Never heard of that before. Back then, if you hit a HR in the ninth, then it didn't always count as a HR (assuming the hitter isn't the winning run)? anybody know the rule behind that?
Wikipedia wrote:Prior to 1931, a ball that bounced over an outfield fence during a major league game was considered a home run. The rule was changed to require the ball to clear the fence on the fly, and balls that reached the seats on a bounce became ground rule doubles in most parks. A carryover of the old rule is that if a player deflects a ball over the outfield fence without it touching the ground, it is a home run.
Also, until approximately that time, the ball had to not only go over the fence in fair territory, but to land in the bleachers in fair territory or to still be visibly fair when disappearing behind a wall. The rule stipulated "fair when last seen" by the umpires. Photos from that era in ballparks, such as the Polo Grounds and Yankee Stadium, show ropes strung from the foul poles to the back of the bleachers, or a second "foul pole" at the back of the bleachers, in a straight line with the foul line, as a visual aid for the umpire. Ballparks still use a visual aid much like the ropes; a net or screen attached to the foul poles on the fair side has replaced ropes.
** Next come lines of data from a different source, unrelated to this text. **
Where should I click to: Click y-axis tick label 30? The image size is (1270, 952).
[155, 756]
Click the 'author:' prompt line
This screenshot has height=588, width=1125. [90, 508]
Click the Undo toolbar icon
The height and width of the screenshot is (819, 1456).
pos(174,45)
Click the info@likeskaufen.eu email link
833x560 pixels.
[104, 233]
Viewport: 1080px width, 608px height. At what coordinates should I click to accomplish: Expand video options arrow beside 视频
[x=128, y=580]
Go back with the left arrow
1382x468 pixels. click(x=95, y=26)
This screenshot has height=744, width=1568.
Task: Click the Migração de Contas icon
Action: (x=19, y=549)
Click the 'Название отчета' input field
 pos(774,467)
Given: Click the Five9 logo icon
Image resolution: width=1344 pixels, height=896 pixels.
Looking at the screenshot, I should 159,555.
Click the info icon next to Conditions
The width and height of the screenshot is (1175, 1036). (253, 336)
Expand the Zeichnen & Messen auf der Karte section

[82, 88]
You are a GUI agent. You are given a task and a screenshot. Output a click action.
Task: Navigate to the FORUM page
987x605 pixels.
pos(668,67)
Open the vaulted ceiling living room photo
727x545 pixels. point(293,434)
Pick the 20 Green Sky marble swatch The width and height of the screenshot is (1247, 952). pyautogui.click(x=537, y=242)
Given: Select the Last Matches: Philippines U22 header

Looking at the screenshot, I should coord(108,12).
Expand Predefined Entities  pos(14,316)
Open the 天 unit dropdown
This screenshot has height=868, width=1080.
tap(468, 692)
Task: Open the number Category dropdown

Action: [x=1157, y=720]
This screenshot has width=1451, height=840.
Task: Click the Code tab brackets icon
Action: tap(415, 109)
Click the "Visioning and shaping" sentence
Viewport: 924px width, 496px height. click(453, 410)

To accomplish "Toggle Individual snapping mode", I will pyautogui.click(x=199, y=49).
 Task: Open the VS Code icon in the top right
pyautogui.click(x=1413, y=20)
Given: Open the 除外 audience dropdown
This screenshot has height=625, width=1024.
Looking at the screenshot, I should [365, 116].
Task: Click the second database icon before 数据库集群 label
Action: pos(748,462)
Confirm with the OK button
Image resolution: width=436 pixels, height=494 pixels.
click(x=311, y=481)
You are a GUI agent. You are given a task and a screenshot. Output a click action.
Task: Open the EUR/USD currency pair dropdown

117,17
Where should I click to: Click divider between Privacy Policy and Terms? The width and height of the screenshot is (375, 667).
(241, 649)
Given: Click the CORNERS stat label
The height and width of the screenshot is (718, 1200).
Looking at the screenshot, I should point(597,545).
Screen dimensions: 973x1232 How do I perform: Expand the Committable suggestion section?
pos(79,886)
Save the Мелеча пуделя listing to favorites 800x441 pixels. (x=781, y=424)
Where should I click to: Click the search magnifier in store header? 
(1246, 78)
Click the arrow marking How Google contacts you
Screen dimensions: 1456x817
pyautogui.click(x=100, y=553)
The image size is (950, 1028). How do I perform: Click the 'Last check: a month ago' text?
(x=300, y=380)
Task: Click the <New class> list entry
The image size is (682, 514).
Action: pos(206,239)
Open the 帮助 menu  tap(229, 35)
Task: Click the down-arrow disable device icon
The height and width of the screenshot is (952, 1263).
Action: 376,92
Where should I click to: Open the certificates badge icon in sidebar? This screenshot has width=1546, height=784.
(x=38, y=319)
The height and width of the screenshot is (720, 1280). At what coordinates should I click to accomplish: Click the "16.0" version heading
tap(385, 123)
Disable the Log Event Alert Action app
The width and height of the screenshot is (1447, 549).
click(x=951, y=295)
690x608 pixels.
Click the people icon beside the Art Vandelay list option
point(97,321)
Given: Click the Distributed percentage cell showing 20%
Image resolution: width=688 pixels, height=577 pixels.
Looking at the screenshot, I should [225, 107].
As with American football, where a touchdown once required a literal "touch down" of the ball in the end zone but now only requires the "breaking of the [vertical] plane" of the goal line, in baseball the ball need only "break the plane" of the fence in fair territory (unless the balls is caught by a player who is in play, in which case the batter is called out).
Babe Ruth's 60th home run in 1927 was somewhat controversial, because it landed barely in fair territory in the stands down the right field line. Ruth lost a number of home runs in his career due to the when-last-seen rule. Bill Jenkinson, in The Year Babe Ruth Hit 104 Home Runs, estimates that Ruth lost at least 50 and as many as 78 in his career due to this rule.
Further, the rules once stipulated that an over-the-fence home run in a sudden-victory situation would only count for as many bases as was necessary to "force" the winning run home. For example, if a team trailed by two runs with the bases loaded, and the batter hit a fair ball over the fence, it only counted as a triple, because the runner immediately ahead of him had technically already scored the game-winning run. That rule was changed in the 1920s as home runs became increasingly frequent and popular. Babe Ruth's career total of 714 would have been one higher had that rule not been in effect in the early part of his career.